Extracted entries.
Segment Open
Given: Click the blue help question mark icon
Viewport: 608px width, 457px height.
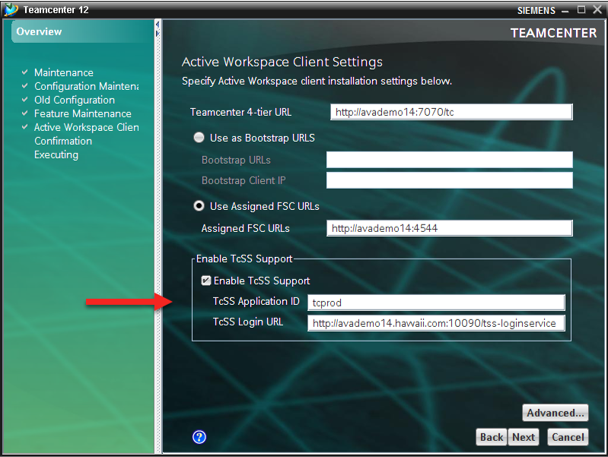Looking at the screenshot, I should tap(199, 437).
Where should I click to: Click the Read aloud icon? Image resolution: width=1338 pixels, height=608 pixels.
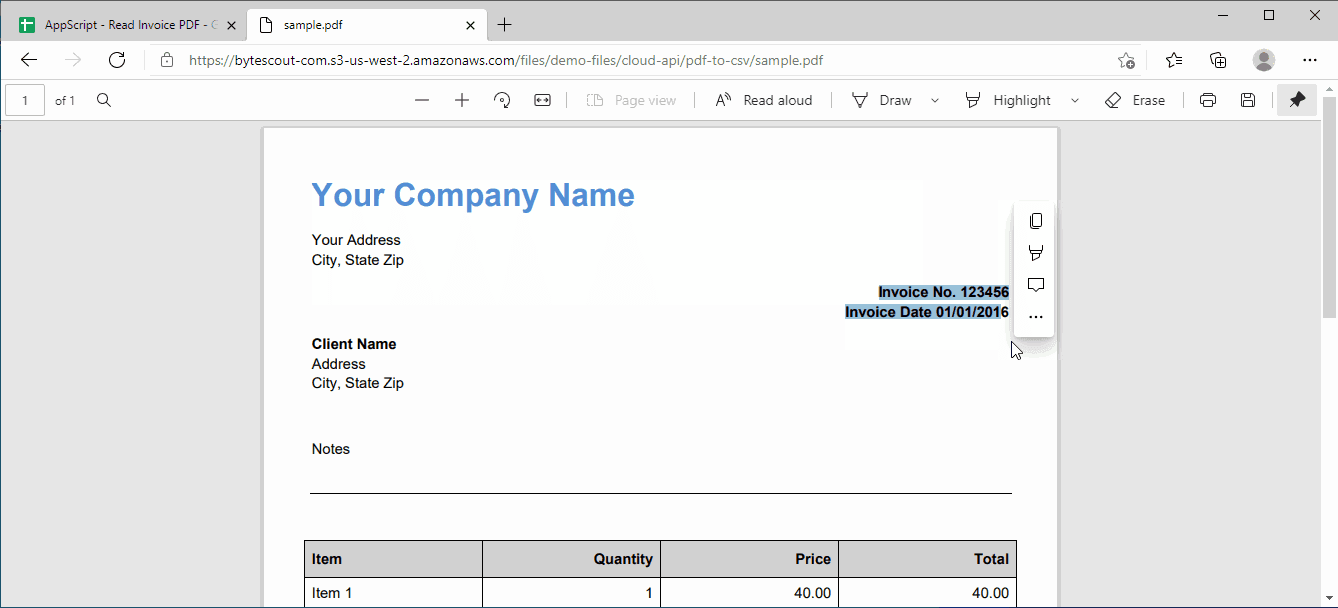coord(763,100)
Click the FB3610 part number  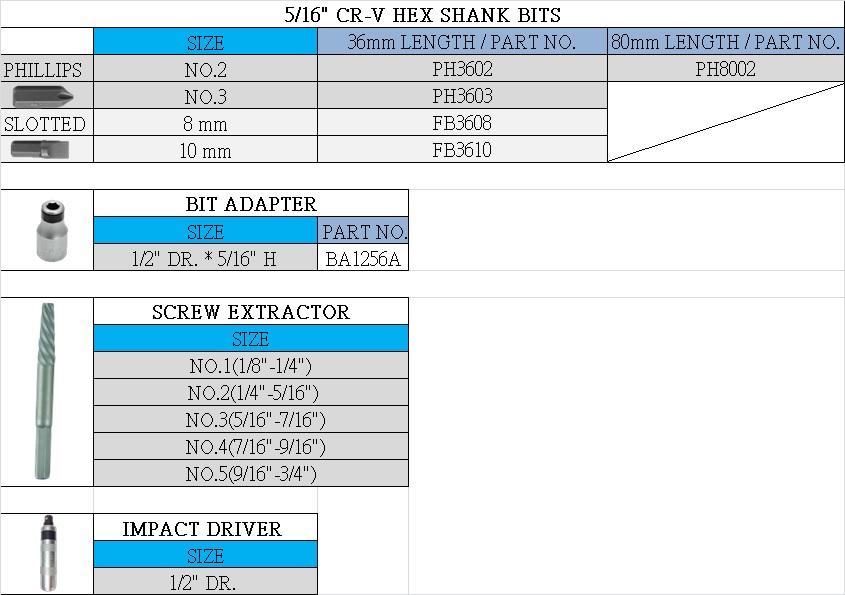point(462,150)
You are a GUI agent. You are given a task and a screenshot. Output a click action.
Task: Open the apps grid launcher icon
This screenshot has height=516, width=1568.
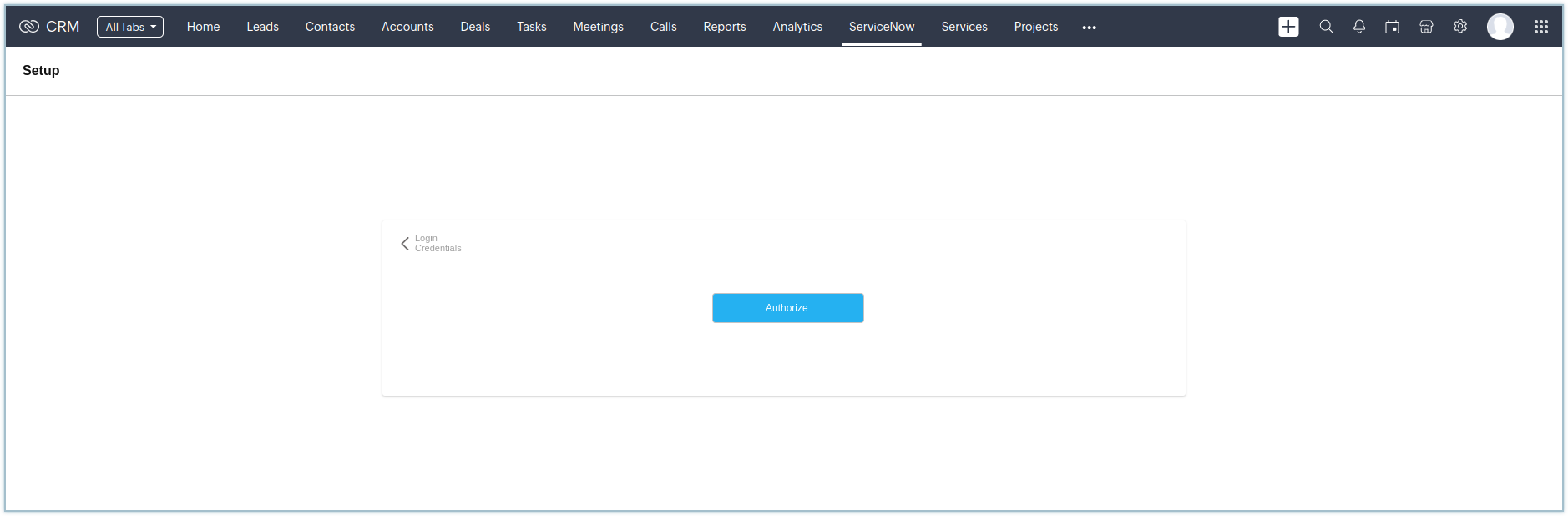pyautogui.click(x=1541, y=27)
Segment Closed
Give back exactly the lines from the line with "You are a GUI" through the end of the material above, and omit every picture.

Completed task.
You are a GUI agent. You are given a task and a screenshot. Output a click action.
Task: Open the apps grid launcher icon
This screenshot has height=516, width=1568.
pyautogui.click(x=1541, y=27)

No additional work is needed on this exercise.